Duckencia Bourdierd almost left Haiti for good after an earthquake devastated her home country in 2010.
When she saw the resilience of Haitians working to rebuild their country, though, the recent college graduate knew she had to stay.
“I wanted to be a part of that renovation,” said Bourdierd, who started a recycling business in Port-au-Prince when she was 24 years old. It now employs over 20 people. “Beyond making money, I wanted to do something that could help my country.”
Bourdierd’s story is inspiring, but it isn’t entirely unique. Across Latin America, young people are combining their business savvy with a focus on transforming their communities, from San Salvador to Buenos Aires.

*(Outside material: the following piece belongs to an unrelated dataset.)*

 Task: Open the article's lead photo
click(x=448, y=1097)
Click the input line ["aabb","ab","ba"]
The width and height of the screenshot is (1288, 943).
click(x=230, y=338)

In AQ’s second annual survey of entrepreneurs across the region, we highlight Bourdierd and four others who stand out for their vision and their social conscience as well as their accomplishments.
Some of these innovative companies are just starting; others already operate on a national scale. Claudio Sassaki’s education platform Geekie, for example, employs 85 people and has users in every major Brazilian city, while Rocío Mendoza’s grassroots initiative Leer Para Soñar is making an impact in El Salvador with a staff of only three.
Rounding out the list are Argentina’s Gino Tubaro, the 22-year-old using 3D printing to create customized prostheses, and Mexico’s Camilo Pagés, who is using alternative energy to transform farms across Mexico and around the world.
Together, they – and their businesses – are proof that Latin America’s most valuable resource is its human capital.